**What is expected:** Your answer should be every line of the entries that has the string "results" in it.
-------- Raw data --------
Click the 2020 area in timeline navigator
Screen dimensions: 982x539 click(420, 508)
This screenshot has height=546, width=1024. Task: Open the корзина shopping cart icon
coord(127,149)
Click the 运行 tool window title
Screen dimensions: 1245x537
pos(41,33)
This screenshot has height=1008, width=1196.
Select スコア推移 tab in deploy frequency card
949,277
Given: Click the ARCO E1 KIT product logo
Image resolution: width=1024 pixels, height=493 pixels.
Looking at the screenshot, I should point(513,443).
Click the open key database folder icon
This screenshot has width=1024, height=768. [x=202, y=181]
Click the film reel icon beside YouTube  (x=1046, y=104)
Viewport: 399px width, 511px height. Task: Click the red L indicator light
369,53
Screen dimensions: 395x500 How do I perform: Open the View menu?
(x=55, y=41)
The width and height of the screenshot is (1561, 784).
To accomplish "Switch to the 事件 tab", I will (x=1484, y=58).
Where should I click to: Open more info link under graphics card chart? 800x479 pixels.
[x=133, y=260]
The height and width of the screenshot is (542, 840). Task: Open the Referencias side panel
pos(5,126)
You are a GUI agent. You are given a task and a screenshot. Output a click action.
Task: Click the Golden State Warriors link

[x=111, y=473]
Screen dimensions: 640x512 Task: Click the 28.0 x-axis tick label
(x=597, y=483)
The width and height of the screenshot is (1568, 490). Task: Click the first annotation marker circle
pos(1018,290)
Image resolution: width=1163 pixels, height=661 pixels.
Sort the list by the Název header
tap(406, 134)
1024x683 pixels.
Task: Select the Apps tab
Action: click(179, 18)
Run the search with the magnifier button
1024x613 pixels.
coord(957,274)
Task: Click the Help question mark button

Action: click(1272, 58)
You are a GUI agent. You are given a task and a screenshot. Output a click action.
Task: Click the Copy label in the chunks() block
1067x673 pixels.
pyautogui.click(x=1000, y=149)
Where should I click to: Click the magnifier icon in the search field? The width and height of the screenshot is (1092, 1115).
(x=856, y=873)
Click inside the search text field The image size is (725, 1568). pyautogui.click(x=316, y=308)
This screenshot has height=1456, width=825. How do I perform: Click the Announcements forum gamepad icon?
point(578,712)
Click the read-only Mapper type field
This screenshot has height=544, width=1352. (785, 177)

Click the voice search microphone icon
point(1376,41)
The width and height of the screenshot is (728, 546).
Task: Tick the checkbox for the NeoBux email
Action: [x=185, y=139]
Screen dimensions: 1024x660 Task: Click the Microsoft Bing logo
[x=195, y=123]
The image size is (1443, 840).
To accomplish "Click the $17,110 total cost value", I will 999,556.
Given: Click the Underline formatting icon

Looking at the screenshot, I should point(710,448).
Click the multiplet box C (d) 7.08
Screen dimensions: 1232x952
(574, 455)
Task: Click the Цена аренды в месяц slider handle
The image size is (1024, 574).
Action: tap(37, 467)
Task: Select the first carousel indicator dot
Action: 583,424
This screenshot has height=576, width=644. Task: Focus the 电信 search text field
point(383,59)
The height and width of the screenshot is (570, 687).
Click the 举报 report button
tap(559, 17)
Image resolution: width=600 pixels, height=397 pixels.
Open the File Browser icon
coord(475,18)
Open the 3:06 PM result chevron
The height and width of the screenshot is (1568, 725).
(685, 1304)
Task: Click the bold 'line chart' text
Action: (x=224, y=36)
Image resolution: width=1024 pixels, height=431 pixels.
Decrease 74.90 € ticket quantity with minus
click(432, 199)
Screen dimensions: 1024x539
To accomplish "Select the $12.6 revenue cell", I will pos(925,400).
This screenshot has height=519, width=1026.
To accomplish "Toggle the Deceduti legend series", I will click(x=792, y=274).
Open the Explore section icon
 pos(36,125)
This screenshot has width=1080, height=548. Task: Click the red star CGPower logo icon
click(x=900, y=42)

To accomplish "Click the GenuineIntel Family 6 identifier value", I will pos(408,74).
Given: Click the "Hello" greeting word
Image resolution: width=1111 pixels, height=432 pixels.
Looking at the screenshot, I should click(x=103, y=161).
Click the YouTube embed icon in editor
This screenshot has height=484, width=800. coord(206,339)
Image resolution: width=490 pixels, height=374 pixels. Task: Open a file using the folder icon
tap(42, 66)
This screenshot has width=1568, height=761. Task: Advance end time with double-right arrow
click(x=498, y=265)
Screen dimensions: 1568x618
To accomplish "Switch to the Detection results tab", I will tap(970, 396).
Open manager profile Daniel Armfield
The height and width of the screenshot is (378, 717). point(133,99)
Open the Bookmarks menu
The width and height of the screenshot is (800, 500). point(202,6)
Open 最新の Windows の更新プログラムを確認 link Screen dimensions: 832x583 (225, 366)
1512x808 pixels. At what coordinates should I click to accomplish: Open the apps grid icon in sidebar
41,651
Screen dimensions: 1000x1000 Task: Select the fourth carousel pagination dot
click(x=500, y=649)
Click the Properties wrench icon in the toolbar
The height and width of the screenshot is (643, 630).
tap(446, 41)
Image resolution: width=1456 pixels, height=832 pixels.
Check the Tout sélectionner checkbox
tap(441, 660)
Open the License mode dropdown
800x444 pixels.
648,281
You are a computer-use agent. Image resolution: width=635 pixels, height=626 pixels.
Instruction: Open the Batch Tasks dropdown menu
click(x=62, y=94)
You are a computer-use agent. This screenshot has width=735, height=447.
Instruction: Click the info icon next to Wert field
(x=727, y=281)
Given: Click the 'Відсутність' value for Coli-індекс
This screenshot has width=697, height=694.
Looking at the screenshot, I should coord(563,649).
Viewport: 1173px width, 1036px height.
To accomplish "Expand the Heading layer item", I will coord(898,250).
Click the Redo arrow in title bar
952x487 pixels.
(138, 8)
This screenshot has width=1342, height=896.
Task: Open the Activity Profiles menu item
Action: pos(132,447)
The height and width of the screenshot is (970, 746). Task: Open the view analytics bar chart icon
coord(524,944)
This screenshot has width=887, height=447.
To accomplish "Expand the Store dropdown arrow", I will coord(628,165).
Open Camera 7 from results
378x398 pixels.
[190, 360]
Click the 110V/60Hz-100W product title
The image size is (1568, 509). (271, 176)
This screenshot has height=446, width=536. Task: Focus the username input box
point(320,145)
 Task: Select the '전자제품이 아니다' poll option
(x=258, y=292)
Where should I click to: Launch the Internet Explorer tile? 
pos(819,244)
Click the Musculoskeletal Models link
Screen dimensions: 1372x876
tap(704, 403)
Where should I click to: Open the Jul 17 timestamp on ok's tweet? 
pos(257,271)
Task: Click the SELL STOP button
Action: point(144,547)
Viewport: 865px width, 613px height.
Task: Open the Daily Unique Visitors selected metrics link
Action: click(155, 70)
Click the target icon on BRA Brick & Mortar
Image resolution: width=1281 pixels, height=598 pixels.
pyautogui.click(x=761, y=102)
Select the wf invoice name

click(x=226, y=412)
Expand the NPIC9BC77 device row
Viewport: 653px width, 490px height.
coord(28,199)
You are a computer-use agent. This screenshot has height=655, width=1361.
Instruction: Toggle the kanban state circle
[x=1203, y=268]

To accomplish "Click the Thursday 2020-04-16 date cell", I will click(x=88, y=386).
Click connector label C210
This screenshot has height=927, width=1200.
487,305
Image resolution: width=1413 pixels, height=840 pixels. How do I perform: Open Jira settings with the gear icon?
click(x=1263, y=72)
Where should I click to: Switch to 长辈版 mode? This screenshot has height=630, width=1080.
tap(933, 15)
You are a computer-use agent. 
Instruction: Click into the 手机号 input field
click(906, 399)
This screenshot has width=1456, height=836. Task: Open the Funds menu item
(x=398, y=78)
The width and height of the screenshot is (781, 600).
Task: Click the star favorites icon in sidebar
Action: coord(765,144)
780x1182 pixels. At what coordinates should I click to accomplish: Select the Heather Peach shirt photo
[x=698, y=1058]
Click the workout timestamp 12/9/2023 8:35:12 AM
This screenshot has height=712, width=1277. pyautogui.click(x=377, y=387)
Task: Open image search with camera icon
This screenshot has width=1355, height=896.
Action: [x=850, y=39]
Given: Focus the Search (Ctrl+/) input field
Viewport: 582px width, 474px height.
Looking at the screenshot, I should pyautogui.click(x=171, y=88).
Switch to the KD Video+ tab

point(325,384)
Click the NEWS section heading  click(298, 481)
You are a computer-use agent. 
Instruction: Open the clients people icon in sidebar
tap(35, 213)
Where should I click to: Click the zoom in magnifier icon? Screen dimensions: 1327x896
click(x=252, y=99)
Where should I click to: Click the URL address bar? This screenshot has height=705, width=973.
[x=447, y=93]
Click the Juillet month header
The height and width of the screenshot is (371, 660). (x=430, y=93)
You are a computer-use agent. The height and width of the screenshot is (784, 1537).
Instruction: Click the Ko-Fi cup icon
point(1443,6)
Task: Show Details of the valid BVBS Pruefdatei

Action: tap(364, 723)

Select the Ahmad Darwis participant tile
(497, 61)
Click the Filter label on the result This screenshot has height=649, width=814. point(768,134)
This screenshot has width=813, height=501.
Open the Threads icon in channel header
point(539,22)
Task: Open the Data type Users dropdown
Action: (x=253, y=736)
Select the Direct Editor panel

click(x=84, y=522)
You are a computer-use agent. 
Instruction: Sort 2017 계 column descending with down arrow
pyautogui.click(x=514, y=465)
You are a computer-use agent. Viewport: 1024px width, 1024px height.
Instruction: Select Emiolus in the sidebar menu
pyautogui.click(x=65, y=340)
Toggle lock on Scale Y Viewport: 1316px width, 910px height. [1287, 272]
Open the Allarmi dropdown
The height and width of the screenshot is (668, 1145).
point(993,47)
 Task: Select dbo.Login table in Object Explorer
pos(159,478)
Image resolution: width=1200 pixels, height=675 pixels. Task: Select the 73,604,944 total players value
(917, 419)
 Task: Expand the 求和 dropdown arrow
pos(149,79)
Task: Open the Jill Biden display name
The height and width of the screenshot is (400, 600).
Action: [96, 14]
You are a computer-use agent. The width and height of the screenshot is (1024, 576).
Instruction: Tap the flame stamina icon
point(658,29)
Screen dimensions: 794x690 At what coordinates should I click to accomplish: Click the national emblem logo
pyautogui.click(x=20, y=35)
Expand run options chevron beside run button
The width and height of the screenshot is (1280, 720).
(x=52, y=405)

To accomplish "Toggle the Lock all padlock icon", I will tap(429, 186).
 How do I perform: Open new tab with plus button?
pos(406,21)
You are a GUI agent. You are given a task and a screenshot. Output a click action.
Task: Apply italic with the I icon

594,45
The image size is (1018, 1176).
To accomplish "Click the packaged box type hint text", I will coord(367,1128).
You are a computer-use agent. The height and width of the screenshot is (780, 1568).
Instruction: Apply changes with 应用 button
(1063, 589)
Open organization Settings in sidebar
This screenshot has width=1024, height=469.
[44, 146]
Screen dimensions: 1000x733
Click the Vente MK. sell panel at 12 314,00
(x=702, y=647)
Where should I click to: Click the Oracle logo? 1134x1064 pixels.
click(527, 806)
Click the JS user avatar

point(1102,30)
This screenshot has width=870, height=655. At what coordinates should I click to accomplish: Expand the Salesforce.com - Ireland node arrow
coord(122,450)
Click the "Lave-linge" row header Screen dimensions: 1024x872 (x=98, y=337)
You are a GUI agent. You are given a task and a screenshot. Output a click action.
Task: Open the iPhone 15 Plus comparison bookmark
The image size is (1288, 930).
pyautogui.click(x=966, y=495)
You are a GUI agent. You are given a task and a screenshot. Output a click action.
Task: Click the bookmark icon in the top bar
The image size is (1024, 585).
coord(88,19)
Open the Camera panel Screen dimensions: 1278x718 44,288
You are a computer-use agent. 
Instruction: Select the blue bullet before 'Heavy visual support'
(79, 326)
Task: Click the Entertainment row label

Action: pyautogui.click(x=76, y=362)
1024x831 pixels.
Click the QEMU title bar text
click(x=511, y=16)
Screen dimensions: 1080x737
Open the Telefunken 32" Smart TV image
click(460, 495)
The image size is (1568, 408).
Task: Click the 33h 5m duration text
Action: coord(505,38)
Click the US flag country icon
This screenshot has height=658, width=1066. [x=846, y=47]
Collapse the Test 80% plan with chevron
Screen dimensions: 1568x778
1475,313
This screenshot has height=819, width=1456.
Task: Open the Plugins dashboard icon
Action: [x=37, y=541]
--------
**Solution:**
To accomplish "Switch to the Detection results tab", I will tap(970, 396).
Open Camera 7 from results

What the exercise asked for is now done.